_Work to be completed_
Return every line of the records below verbatim, with no pictures in the copy.

==== Supplied data ====

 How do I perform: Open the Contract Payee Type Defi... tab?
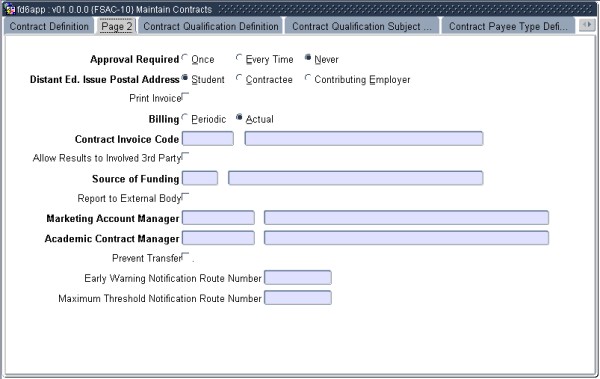point(508,26)
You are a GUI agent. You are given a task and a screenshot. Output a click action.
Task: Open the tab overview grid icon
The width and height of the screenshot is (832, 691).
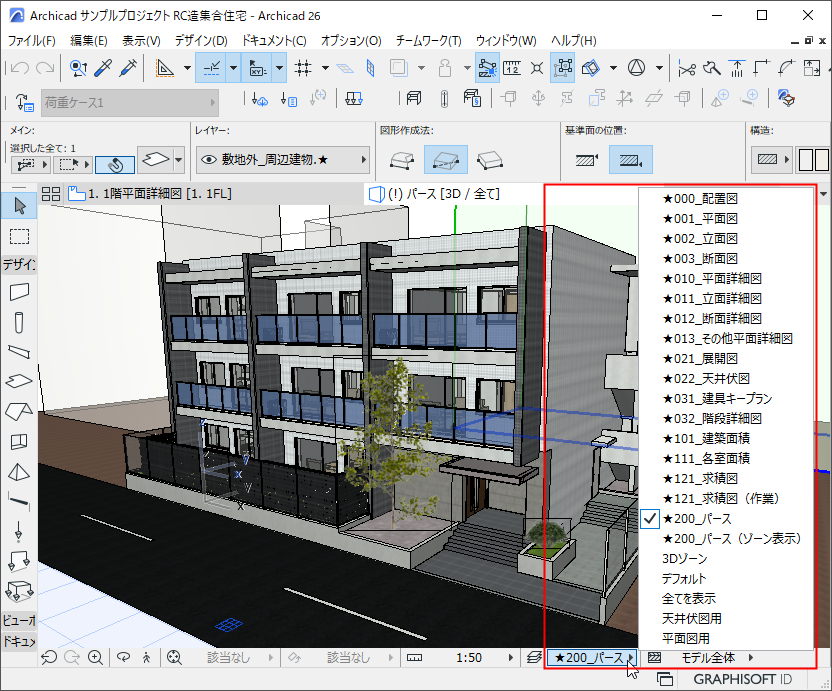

====

_Exercise response_
 How do I perform: Open the Contract Payee Type Defi... tab?
point(508,26)
You are a GUI agent. You are given a task and a screenshot. Output a click action.
Task: Open the tab overview grid icon
The width and height of the screenshot is (832, 691).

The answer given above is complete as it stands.